Second, for people to make effective decisions, they need transparent information. We need information about the benefits and risks of different treatments in different contexts. We need comparative information about outcomes from different providers and institutions. We need information about prices that we will pay for services. Quite simply, if we have limited information about price and quality, we will not be able to be active decision-makers about healthcare services.

This second principle—of transparent information—is not controversial but is nowhere near present in current healthcare practice. Outcome information is obscure, at best. Pricing is often a surprise that shows up in bills after receiving medical services. The relative benefit of different healthcare treatments and health activities is often ambiguous. Even if we agree on the benefits of the principle of transparency, we are nowhere near achieving it. Indeed, achieving full transparency is unlikely, due to technical barriers in measurement. Yet, based on current technical status of healthcare services, we could achieve substantially greater clarity of healthcare prices, quality, and outcomes.

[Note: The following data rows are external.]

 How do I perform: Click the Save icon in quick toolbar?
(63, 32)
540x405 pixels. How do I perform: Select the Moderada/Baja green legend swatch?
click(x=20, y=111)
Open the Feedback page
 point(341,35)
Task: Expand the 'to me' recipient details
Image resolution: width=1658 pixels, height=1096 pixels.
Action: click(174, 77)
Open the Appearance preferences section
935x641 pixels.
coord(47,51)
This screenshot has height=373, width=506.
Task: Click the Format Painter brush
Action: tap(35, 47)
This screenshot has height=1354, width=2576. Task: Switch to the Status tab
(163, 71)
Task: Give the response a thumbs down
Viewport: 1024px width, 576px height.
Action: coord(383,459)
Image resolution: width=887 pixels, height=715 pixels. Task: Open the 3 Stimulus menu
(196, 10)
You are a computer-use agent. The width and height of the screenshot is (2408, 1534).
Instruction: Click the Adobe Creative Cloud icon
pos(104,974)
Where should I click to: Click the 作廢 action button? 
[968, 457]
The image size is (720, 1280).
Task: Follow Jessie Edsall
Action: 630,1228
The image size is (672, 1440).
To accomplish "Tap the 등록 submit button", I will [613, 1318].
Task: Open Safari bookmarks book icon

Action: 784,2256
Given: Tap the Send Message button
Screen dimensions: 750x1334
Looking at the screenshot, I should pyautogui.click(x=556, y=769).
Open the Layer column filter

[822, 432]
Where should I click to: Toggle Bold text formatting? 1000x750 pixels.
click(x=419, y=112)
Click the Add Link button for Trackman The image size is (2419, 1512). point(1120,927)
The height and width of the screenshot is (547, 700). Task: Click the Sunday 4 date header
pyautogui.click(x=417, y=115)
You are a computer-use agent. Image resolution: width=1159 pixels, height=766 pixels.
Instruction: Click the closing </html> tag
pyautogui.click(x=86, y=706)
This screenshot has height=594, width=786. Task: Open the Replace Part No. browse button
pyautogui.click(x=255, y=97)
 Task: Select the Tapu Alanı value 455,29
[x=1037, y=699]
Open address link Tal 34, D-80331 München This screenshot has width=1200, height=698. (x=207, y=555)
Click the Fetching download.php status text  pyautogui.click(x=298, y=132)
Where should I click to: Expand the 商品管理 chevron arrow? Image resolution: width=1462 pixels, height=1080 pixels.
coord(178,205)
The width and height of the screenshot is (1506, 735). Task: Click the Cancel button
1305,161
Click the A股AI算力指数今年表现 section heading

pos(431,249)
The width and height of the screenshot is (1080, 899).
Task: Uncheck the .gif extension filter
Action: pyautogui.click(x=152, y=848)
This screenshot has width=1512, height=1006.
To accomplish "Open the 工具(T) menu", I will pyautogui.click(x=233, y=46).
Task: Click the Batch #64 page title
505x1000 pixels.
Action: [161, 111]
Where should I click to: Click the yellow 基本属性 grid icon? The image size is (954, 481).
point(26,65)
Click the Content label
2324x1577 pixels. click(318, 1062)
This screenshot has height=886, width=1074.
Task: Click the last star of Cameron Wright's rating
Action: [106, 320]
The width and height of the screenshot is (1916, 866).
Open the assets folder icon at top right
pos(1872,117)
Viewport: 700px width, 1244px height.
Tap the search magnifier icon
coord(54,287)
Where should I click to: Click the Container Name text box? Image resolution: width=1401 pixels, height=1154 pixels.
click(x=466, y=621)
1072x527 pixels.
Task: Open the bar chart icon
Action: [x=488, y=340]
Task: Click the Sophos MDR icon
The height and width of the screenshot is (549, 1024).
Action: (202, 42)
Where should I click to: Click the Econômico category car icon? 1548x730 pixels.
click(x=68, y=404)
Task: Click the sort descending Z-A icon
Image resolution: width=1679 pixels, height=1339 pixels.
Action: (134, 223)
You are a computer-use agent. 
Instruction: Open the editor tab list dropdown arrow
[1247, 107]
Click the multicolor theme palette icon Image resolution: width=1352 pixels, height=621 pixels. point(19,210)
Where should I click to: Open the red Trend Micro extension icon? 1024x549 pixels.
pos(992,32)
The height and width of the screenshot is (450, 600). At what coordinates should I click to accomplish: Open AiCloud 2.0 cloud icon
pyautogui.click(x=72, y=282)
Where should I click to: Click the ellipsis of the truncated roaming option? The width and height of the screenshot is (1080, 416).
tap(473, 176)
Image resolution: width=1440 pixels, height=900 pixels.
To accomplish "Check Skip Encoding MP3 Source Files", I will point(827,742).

Looking Forward: Build Structural Solutions Around Shared Goals

Clearly, we need to develop potential solutions in more detail. In doing so, we need to encourage solutions that facilitate product innovations and organizational innovation that facilitate ongoing changes in the healthcare delivery system. The point here is that there are feasible structural solutions that are consistent with three widely shared goals, of access, efficiency, and quality. These are important parts of conversations in political debates, Congress, the administration, and state and local institutions.

The international comparisons provide starting points for thinking about a two-part solution to U.S. healthcare reform. In turn, the two principles—of increasing the role of patients as partners and providing greater transparency in information—provide the starting point for creating a robust two-part solution. The more that we can focus the debate on goals and principles, with the intent to approach a shared understanding of them, the more fruitful our ongoing discussion and implementation of structural reforms will be.

 

References

[1] In 2017, the 11 countries in the comparisons included Australia, Canada, France, Germany, the Netherlands, New Zealand, Norway, Sweden, Switzerland, the U.K., and the U.S.
See The Commonwealth Fund. Mirror, mirror 2017: International comparison reflects flaws and opportunities for better U.S. health care. 2017 July 14. https://interactives.commonwealthfund.org/2017/july/mirror-mirror/

[2] I use the following items from the Commonwealth Fund data to assess the three goals: access (equity, affordability, timeliness); cost-effectiveness (administration efficiency); quality (preventive care, patient engagement, coordination, safety).

[3] Tikkanen R. Multinational comparisons of health. The Commonwealth Fund 2018 December 3.
https://www.commonwealthfund.org/publications/other-publication/2018/dec/multinational-comparisons-health-systems-data-2018

[4] Tikkanen R, above.

[5] See Pauly M: https://pnhp.org/news/mark-pauly-cost-effectiveness-depends-on-cost-sharing/

[6] See Ogbechie-Godec OA, Wiske CP, Schulman KA. Decomposing the value of health insurance. Health Management Policy and Innovation 2019 May;4(1). https://hmpi.org/2019/04/21/decomposing-the-value-of-health-insurance/

[7] Mortensen K, Hu T, Vitale A, Kuttner H. Characteristics of providers serving Medicaid and private patients. Health Management Policy and Innovation 2018 October;3(2).